US figures prior to 1948 are calculated from Liesner (Citation1989). Figures from 1948 are calculated from International Monetary Fund (Citation2008). Data for the earlier period give only private fixed capital formation whereas that after 1948 is for total fixed capital formation—i.e., including government fixed capital formation. There are no reliable estimates of government fixed capital formation in the earlier period and therefore data for the earlier period have been adjusted upward by the difference between the two in 1948—which is slightly over 2 per cent of GDP. This has the effect of revising upwards slightly the percentage of GDP allocated to fixed investment in the earlier period but the difference is too small to affect the overall pattern.

Figures for Germany prior to 1960 are calculated from Liesner (Citation1989). Figures from 1960 are calculated from International Monetary Fund (Citation2008). There is, however, no significant statistical difference between the two.

Figures for Japan, South Korea, China, India and Vietnam are calculated from International Monetary Fund (Citation2008).

7The above data are, of course, in price terms. If the analysis were of individual commodities it would not necessarily be possible to evaluate the value relations established by Marx. However, it follows from Marx's analysis that total constant capital, total variable capital, total surplus value, and total product of the economy must each be equal in both value and price terms. It is therefore legitimate to make these calculations using price data.

However, even for those who do not like the rigorous analysis of Marx that value cannot be created in circulation, but only in production, which is what creates the value and price relations, it need merely be noted that wholly implausible quantitative relations would have to be assumed to conclude from the price data that the organic composition of capital did not rise in value terms.
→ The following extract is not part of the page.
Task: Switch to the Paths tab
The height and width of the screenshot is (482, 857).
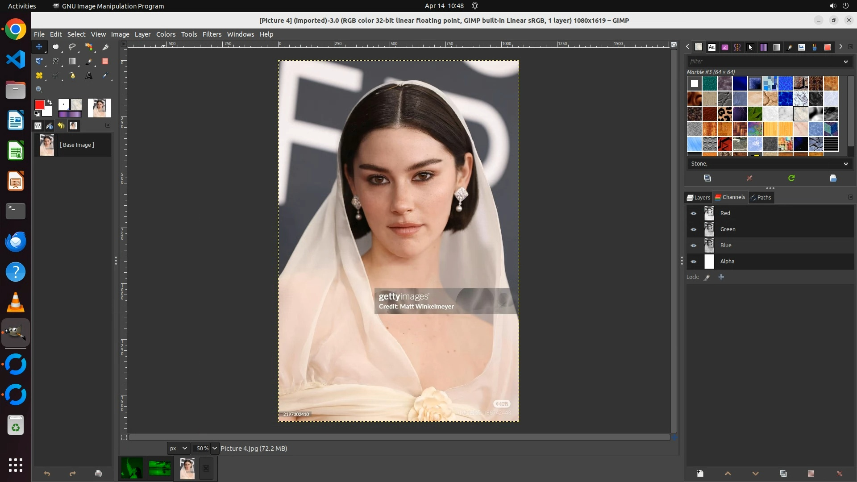Action: (761, 197)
In short, the factual data leave no doubt that the proportion of the economy constituted by capital rises, and therefore Marx's conclusion that there is a rising organic composition of capital is correct.

8He therefore logically equally concluded that a high standard of living was due to division of labour: “It is the great multiplication of the productions of all the different arts, in consequence of the division of labour, which occasions, in a well-governed society, that universal opulence which extends itself to the lowest ranks of the people” (Smith [Citation1776] Citation1981, 22).

9Others had previously identified this. For example, Adam Ferguson (Citation1767) wrote:

It is evident, that, however urged by a sense of necessity, and a desire of convenience, or favoured by any advantages of situation and policy, a people can make no great progress in cultivating the arts of life, until they have separated, and committed to different persons, the reveal tasks which require a peculiar skill and attention. The savage, or the barbarian, who must build and plant, and fabricate for himself, prefers, in the interval of great alarms and fatigues, the enjoyments of sloth to the improvement of his fortune: he is, perhaps, by the diversity of his wants, discouraged from industry or, by his divided attention, prevented from acquiring skill in the management of any particular subject.

The enjoyment of peace, however, and the prospect of being able to exchange one commodity for another, turns, by degrees, the hunter and the warrior into a tradesman and a merchant. The accidents which distribute the means of subsistence unequally, inclination, and favourable opportunities, assign the different occupations of men; and a sense of utility leads them, without end, to subdivide their professions.

10To put the point less formally, an accountant a century ago worked with pens, books and some simple calculating device. Today an accountant works with a computer and complex software. The number of intermediate inputs into the pen and book is far less than into the computer and software.